Weather and Air Quality Monitoring
Using multiple sensors, its possible to track changes in weather and air quality to different areas in the city. At our office in Milwaukee, we have been collecting weather and air quality data and storing it in a dashboard to demonstrate the power of IoT.
Interactive Building Services
Residential Tenant Services
Imaginative concierge services become a reality with the use of low-bandwidth networks to protect a guest’s privacy yet enable a high degree of care and comfort. Inform residents in real time if an exercise machine is available, how many people are in the gym, is the air quality in a communal space acceptable, and many more potential services in a multi-dwelling development.
Those things that go otherwise unnoticed in a building can cost a lot of money. Each ceiling repair from a water leak costs over $10,000, humidity and moisture combined lead to mold on walls and in ductwork, and lack of insulation leads to frozen pipes. Removing the human element from monitoring these things means labor saving and often a more reliable outcome.
Basement Water Intrusion Detection
Buildings, particularly old ones, are susceptible to basement water intrusion. Sensors can reliably detect excess humidity and actual water presence in the depths of a basement thanks to the excellent building penetration qualities of a LoRa protocol network.
Health and Safety
Indoor air quality and adequate ventilation has become enormously important in attracting and retaining tenants, and something as simple as setting a threshold on a CO2 sensor can signal air conditioning units to start or fans to circulate air. Other sensors can detect whether there is ice on a sidewalk and send an alarm to the maintenance team to avoid a potential insurance claim.
Monitor the location of expensive shared equipment or maintenance tools. Track usage of expensive assets and ensure they remain on the property.
The Power of Thinking Creatively
Sometimes the best solution isn’t the most obvious one. With each customer, we begin by gaining an understanding of what it is that you’re trying to measure. Oftentimes, the sensor that seems appropriate for the job may not the best one – either due to logistics, budget constraints or simply overkill for the outcome. For example: if you want to know the health of a motor, an auditory sensor solution might be inexpensive and effective for this purpose – as opposed to a more complex motion and/or electronic solution. If the motor is going bad – it will make a noise. The noise is recorded. You receive an alert: simple and effective.

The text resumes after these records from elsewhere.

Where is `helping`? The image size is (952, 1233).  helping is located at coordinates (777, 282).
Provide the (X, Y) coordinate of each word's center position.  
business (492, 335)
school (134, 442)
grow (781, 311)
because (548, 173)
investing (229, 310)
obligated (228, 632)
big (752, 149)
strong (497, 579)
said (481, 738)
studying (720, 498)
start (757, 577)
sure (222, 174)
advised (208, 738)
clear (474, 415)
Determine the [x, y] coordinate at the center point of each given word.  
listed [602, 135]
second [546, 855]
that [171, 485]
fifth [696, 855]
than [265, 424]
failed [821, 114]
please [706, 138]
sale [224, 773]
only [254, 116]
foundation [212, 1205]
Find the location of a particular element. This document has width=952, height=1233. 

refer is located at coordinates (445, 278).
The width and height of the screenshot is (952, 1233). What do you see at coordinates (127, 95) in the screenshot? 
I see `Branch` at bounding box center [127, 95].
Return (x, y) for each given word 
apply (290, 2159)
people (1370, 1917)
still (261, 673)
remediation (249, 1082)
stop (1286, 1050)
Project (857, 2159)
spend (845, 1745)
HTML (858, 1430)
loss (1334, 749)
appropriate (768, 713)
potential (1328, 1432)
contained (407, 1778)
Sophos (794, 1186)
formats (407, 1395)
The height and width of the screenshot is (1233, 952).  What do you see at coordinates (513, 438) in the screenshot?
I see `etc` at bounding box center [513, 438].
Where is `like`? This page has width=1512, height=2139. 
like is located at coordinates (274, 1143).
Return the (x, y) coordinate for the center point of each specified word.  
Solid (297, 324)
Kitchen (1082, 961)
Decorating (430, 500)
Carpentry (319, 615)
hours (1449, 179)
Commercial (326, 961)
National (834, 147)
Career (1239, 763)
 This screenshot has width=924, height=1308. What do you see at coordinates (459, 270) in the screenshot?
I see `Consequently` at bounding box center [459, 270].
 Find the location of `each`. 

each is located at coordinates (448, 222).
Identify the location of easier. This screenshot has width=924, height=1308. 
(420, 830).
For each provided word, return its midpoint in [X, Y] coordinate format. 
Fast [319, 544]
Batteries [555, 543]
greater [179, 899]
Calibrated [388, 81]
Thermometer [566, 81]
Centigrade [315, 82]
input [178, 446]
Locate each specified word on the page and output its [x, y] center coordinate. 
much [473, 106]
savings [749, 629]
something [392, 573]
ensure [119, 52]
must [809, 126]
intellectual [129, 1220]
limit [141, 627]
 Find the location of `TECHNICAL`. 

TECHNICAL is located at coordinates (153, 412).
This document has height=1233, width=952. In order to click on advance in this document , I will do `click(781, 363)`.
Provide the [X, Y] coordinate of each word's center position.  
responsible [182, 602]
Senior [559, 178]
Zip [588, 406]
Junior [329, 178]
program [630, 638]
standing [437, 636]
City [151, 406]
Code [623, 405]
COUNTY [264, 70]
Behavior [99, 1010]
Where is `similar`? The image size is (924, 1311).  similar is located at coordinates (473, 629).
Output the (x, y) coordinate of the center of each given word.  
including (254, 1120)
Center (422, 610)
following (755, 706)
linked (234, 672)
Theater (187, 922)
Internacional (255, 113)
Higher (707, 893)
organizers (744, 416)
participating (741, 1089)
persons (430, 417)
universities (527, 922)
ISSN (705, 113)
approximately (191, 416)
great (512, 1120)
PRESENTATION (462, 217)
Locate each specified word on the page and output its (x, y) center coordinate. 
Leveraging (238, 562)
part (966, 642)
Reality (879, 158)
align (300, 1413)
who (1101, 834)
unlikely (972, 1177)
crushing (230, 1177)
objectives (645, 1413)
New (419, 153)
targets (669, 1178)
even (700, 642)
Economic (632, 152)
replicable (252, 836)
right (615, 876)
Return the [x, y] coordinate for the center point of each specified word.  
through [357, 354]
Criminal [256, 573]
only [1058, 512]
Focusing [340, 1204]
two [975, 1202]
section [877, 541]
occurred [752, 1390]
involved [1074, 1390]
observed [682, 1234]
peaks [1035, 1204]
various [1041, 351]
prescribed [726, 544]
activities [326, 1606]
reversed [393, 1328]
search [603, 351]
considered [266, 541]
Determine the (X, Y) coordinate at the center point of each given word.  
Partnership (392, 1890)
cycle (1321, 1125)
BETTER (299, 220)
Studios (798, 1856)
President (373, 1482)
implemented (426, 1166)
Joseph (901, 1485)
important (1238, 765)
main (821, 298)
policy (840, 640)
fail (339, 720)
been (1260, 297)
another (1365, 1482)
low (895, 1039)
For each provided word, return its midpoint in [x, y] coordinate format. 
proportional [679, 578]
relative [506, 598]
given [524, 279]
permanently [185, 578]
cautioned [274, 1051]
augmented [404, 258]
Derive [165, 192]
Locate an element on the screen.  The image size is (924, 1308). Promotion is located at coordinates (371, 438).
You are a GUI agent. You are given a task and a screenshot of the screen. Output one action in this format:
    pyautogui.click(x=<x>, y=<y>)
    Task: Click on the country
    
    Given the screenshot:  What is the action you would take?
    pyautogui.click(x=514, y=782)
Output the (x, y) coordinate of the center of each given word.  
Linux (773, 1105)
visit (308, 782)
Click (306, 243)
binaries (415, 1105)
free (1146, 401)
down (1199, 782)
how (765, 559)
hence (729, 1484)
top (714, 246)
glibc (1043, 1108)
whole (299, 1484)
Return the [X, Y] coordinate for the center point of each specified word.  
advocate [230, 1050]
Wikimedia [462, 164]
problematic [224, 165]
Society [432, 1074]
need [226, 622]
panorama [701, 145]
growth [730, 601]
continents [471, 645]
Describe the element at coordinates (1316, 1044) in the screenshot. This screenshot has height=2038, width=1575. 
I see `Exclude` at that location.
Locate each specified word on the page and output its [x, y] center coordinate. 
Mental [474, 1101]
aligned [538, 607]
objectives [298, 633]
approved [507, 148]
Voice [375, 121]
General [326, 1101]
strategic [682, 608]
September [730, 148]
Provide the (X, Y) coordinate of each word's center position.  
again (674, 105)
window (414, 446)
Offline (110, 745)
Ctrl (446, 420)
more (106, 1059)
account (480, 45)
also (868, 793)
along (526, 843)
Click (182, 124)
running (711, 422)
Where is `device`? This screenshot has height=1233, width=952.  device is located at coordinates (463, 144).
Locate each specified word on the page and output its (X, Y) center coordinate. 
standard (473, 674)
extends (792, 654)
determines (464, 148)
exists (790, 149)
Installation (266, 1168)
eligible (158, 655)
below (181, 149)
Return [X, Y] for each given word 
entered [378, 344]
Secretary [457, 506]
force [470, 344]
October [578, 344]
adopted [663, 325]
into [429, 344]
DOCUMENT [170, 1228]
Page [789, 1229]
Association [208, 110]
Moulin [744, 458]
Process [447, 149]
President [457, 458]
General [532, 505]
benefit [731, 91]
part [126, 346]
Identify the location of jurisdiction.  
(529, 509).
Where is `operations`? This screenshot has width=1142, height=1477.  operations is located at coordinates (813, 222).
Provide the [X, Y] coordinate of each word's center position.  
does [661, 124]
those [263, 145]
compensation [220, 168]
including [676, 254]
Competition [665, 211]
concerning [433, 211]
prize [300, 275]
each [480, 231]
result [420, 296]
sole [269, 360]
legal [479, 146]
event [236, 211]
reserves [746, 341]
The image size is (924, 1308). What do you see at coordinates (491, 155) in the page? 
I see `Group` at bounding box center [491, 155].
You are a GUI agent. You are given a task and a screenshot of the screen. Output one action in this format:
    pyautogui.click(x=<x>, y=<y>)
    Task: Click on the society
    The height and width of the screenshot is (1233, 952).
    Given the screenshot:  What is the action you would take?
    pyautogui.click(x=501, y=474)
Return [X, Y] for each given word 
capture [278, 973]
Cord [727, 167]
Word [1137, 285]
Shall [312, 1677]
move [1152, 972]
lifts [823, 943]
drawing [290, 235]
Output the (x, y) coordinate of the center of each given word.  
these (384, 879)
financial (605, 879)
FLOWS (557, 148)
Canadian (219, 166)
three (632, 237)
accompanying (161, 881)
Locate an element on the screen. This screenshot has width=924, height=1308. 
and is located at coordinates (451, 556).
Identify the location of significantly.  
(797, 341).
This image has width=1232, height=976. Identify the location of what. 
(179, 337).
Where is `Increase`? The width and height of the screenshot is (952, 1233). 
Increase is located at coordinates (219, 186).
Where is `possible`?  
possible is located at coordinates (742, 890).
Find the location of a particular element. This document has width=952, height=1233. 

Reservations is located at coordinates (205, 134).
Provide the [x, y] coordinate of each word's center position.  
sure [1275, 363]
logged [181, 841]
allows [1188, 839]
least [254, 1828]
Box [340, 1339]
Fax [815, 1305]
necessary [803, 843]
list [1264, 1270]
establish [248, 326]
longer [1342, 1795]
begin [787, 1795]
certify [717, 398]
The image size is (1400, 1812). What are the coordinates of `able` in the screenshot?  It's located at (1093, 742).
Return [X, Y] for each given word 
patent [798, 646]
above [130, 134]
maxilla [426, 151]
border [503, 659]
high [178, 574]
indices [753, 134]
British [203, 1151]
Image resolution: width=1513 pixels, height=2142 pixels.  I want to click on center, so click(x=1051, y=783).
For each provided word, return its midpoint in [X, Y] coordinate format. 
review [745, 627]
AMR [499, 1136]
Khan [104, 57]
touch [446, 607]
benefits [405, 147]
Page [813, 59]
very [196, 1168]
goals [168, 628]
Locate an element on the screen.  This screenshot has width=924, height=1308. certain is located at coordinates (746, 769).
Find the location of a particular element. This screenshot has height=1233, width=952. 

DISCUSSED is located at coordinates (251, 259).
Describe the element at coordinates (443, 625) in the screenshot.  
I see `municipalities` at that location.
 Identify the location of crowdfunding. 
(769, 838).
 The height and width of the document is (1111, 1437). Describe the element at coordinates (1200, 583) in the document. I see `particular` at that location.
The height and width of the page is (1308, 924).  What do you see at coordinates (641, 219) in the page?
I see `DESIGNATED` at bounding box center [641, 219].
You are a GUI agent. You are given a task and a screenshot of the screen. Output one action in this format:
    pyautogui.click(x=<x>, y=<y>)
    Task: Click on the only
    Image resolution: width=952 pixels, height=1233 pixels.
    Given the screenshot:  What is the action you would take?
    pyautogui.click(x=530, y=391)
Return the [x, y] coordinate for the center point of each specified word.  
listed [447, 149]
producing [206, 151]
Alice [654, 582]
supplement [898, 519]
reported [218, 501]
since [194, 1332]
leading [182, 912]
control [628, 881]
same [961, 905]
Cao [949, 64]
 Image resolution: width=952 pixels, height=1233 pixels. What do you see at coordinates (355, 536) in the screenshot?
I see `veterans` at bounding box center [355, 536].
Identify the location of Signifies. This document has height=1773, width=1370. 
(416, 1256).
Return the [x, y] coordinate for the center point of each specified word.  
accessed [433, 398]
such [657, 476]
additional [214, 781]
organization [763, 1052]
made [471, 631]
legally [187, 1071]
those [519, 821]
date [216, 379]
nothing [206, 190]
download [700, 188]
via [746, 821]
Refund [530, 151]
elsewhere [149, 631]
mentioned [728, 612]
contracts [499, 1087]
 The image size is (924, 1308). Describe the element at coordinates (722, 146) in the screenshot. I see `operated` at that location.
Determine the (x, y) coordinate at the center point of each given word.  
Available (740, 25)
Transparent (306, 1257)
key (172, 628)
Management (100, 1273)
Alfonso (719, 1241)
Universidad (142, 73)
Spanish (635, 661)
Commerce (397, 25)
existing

Sensors “speak” to the network via two types of technologies: LPWAN (LoRa) or cellular. Each are best suited to different needs – but it isn’t always an “either or” issue. Some applications make use of both.
Low-Power, Wide-Area Networks (LPWAN) utilize sensors that run on small, inexpensive batteries that last years in an operating range that is typically ~3 miles in urban settings.
LPWANs are best suited for sending and receiving small amounts of data in a dense location (cities or large buildings) that require long-term monitoring. LoRa LPWAN sensors connect to gateway devices without any connectivity fees (similar to how your devices might connect to a WiFi network).
Cellular networks require contracted service agreements, with fees per sensor. In addition to the expense, cellular sensors also struggle with battery life, gaps in coverage and technology sunsetting. Sunsetting is when a technology is intentionally phased out: there are currently more than 30 million 2G endpoints in the US that no longer work due to sunsetting.
Cellular networks are best suited for sending larger amounts of data and in cases where short battery life is not a concern. Hardware is typically more expensive. Cellular-based IoT solutions are generally utilized by larger corporations or for smaller sensor deployment numbers.